[Begin Material]
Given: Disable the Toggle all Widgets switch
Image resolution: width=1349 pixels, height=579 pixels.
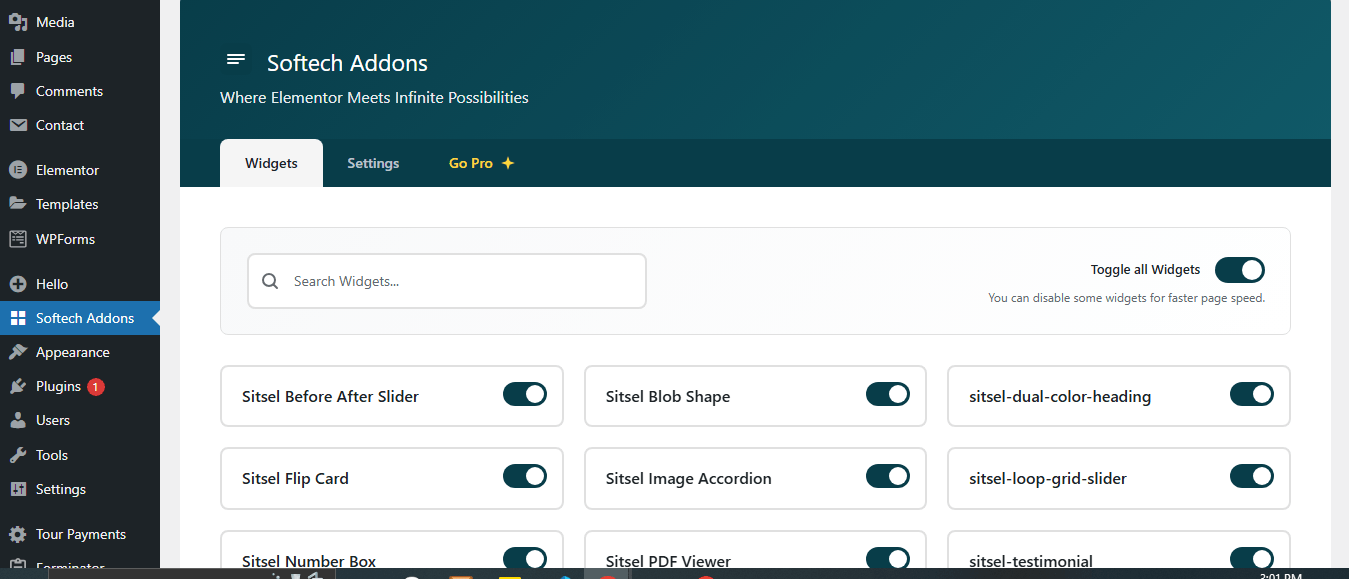Looking at the screenshot, I should 1239,270.
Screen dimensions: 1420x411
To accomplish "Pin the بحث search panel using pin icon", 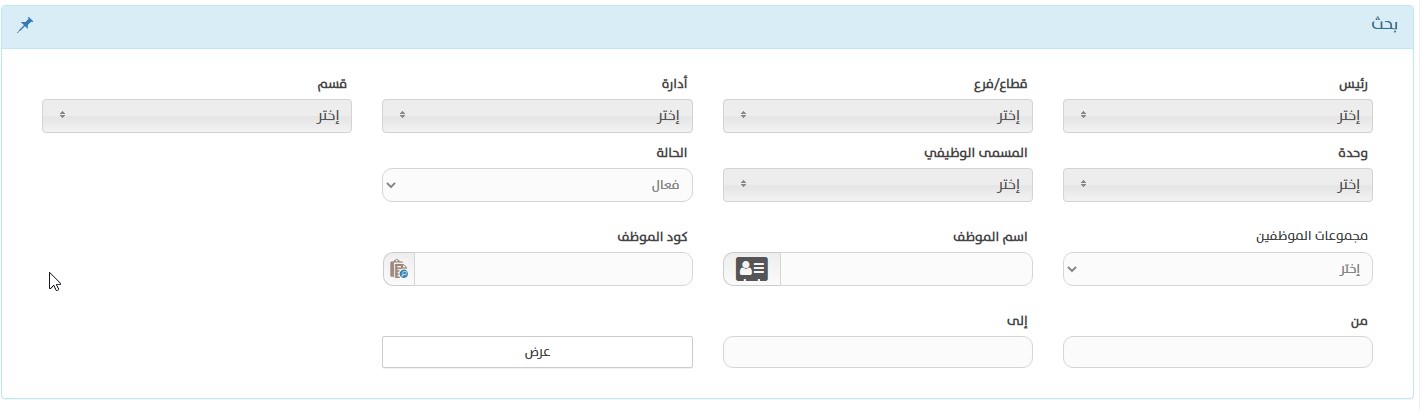I will 25,25.
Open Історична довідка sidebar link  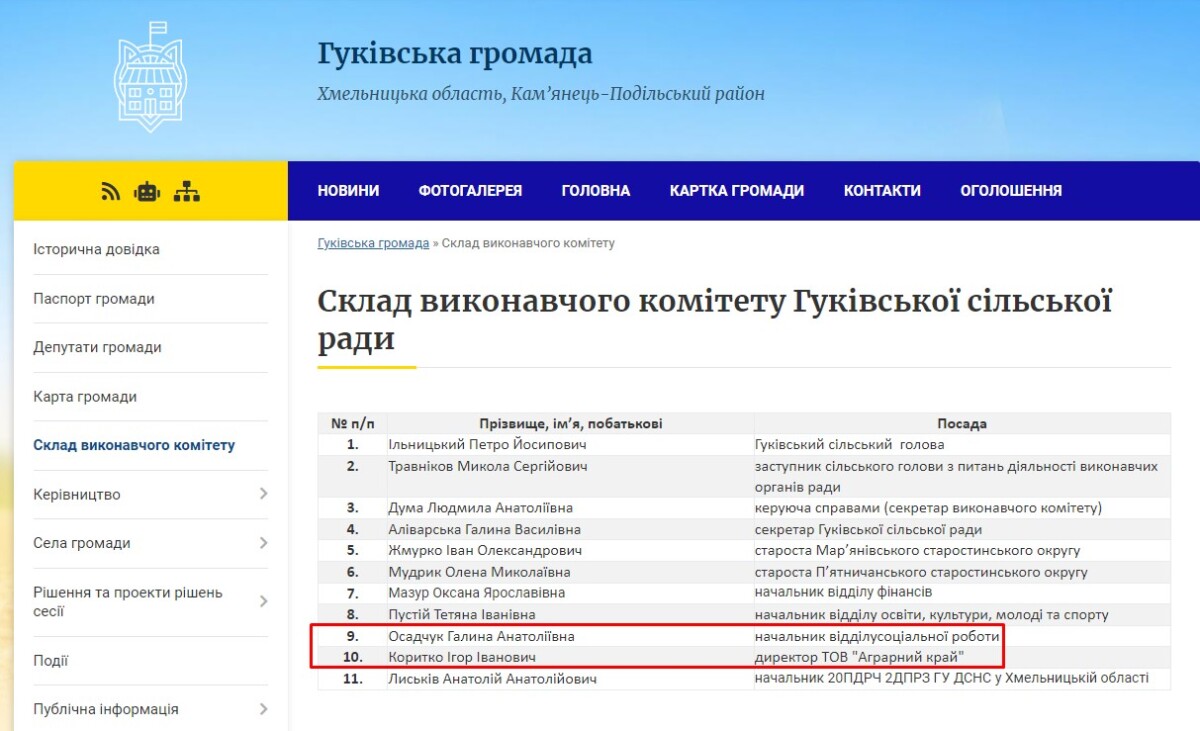[x=96, y=249]
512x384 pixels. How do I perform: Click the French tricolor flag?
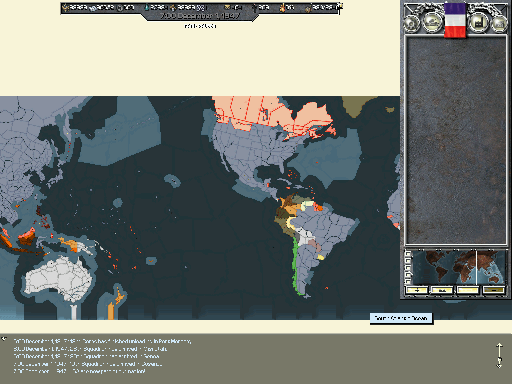455,20
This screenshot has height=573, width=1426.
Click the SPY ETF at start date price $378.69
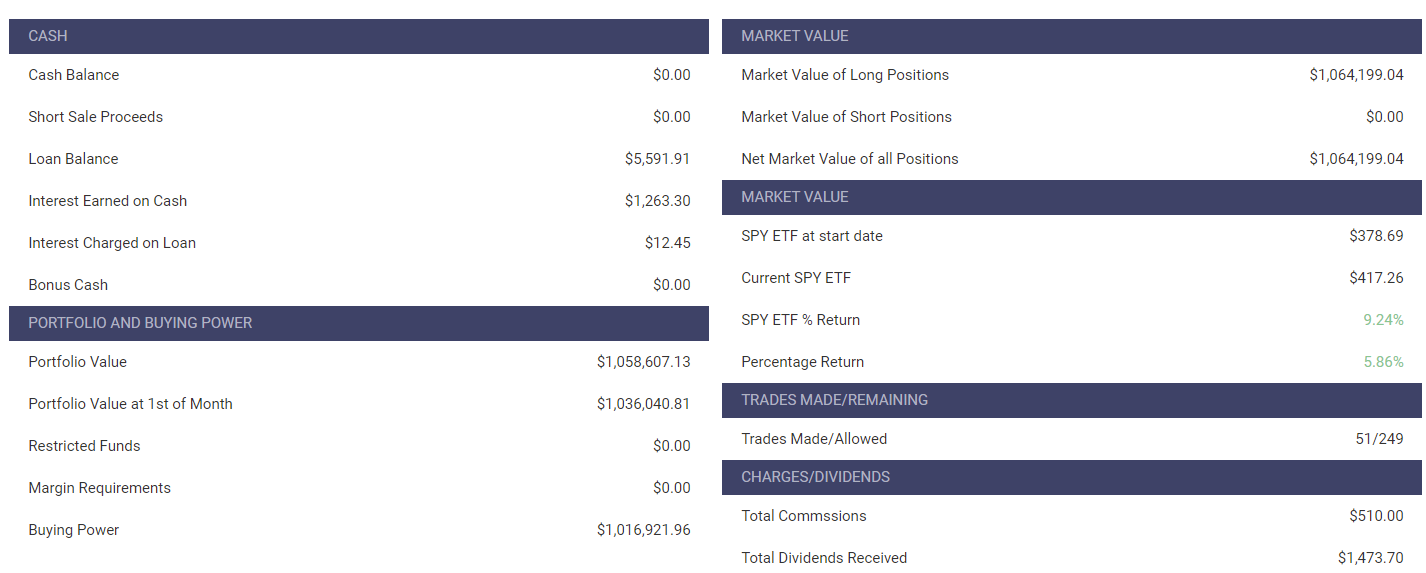tap(1376, 236)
[End Material]
### Work to complete
Copy the lines above word for word, from the line containing "512x384 pixels. How" through the last line, including both ends. Omit the pictures.

### Result of this exercise
512x384 pixels. How do I perform: Click the French tricolor flag?
455,20
This screenshot has height=573, width=1426.
Click the SPY ETF at start date price $378.69
tap(1376, 236)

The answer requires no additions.